Alec Mingione
Founder & Engineer
I’m Alec Mingione. I live in Phoenix Arizona, where I create the future in technology.
I’ve loved making things; being creative for as long as I can remember, and wrote my first program when I was 8 years old, just two weeks after my mom brought home the brand new Emachine 2000 that I taught myself to type on.
The only thing I loved more than computers as a kid was cars, art, and taking things apart. At 13 I began building computers for the time trying to create the biggest and baddest gaming PC. My first build was an ASUS with 4GBs of DDR2 RAM. A caveman now a days!
That curiosity turned into a career. I started as an automation programmer at Honeywell, writing the scripts that kept industrial systems humming. From there I moved into web engineering—cutting my teeth as a junior developer, then joining Charles Schwab as a Software Engineer where I shipped production code for one of the largest brokerages in the world. Every role deepened the same instinct I had as a kid: figure out how the machine works, then make it work better.
At NewGen Business Solutions I stepped into a Senior Lead role and the work shifted from writing features to designing the systems they lived in. I owned architecture decisions, set technical direction for the team, and mentored engineers through complex builds. It was the first time I realized the hardest problems weren't in the code—they were in the gap between what the business needed and what the technology could deliver.

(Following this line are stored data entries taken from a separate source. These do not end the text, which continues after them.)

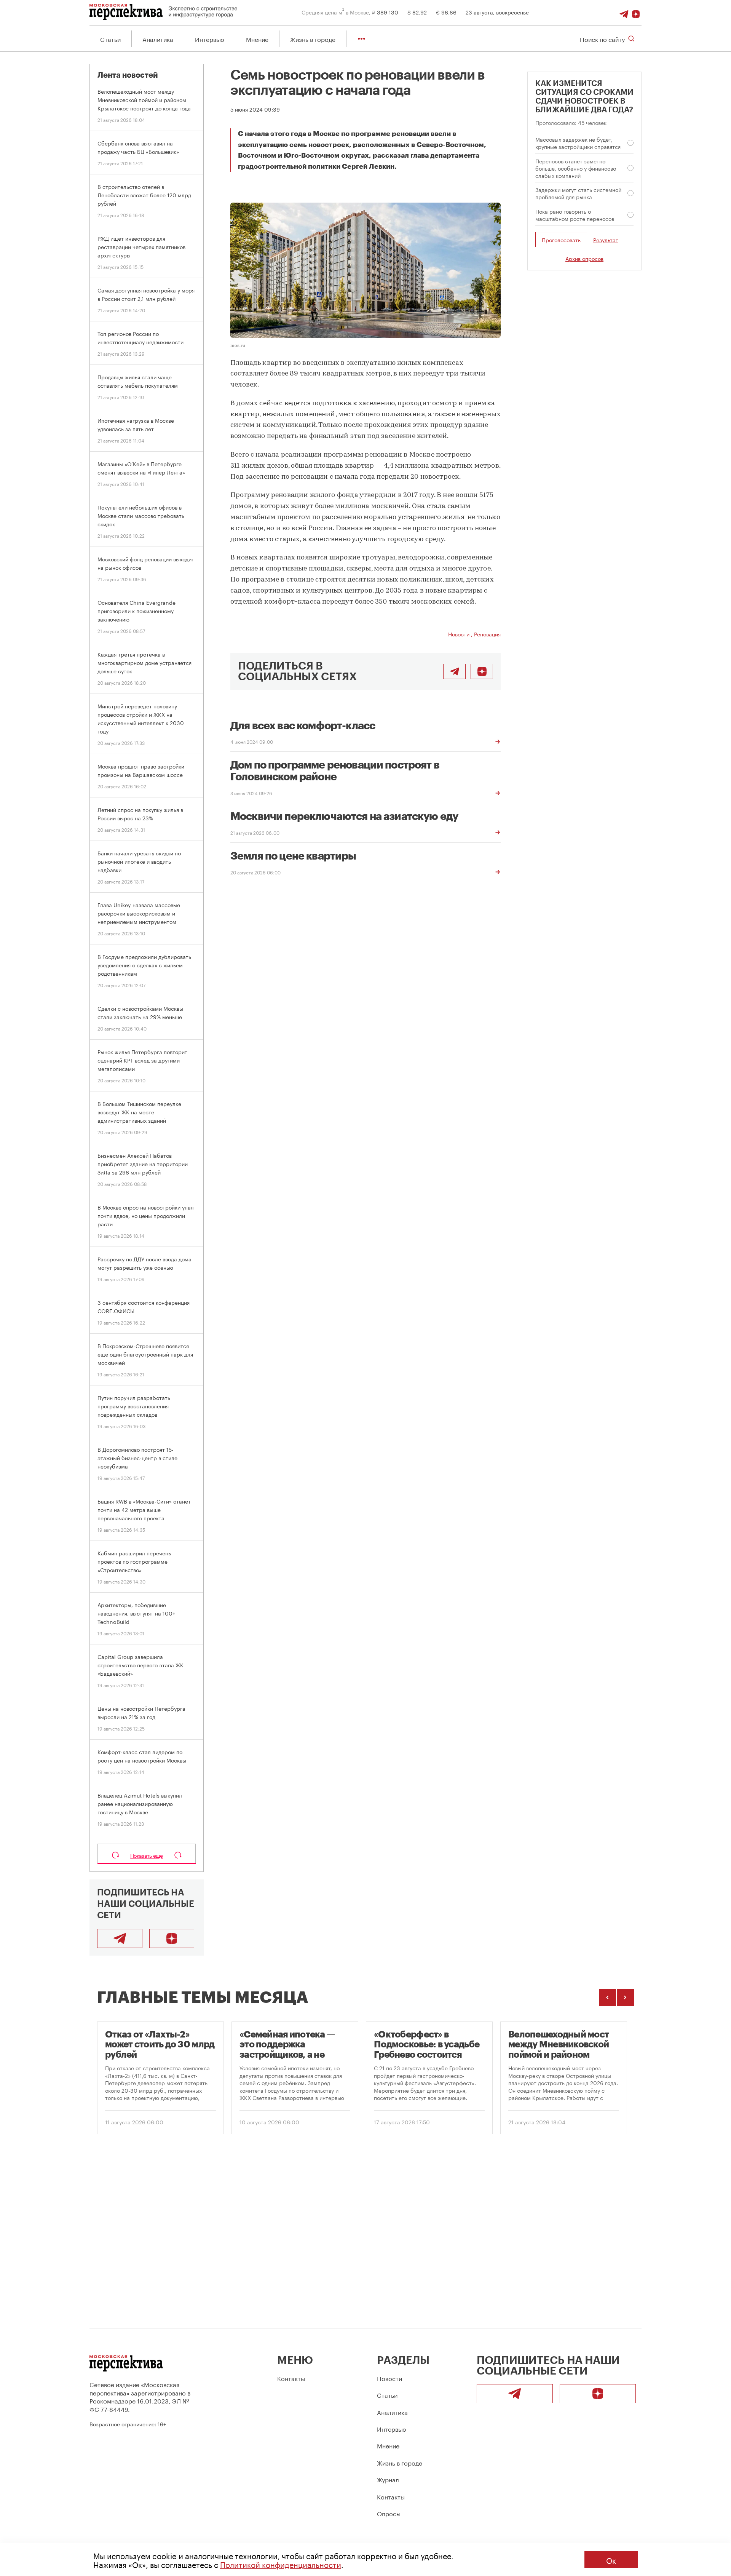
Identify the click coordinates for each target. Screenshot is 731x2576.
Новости (458, 634)
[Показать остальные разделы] (361, 38)
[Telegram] (624, 12)
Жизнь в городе (312, 38)
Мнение (257, 38)
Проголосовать (561, 239)
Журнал (388, 2479)
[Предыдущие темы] (607, 1997)
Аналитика (157, 38)
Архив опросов (584, 258)
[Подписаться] (636, 12)
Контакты (291, 2378)
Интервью (209, 38)
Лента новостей (127, 75)
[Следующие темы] (625, 1997)
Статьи (110, 38)
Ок (611, 2560)
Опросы (389, 2513)
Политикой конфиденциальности (280, 2564)
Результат (605, 240)
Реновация (487, 634)
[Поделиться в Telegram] (454, 671)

That realization led me to pursue an MBA, which I completed in February 2026—pitching to real investors, stress-testing business models, and learning to speak the language of growth alongside the language of code. Today I'm the founder of MiPi and Co-Founder of Kingdom Kode, and I serve as an on-demand CTO for teams that need someone who can whiteboard architecture in the morning and present unit economics in the afternoon. If you're looking for someone who bridges the boardroom and the codebase, that's exactly the gap I was built to close.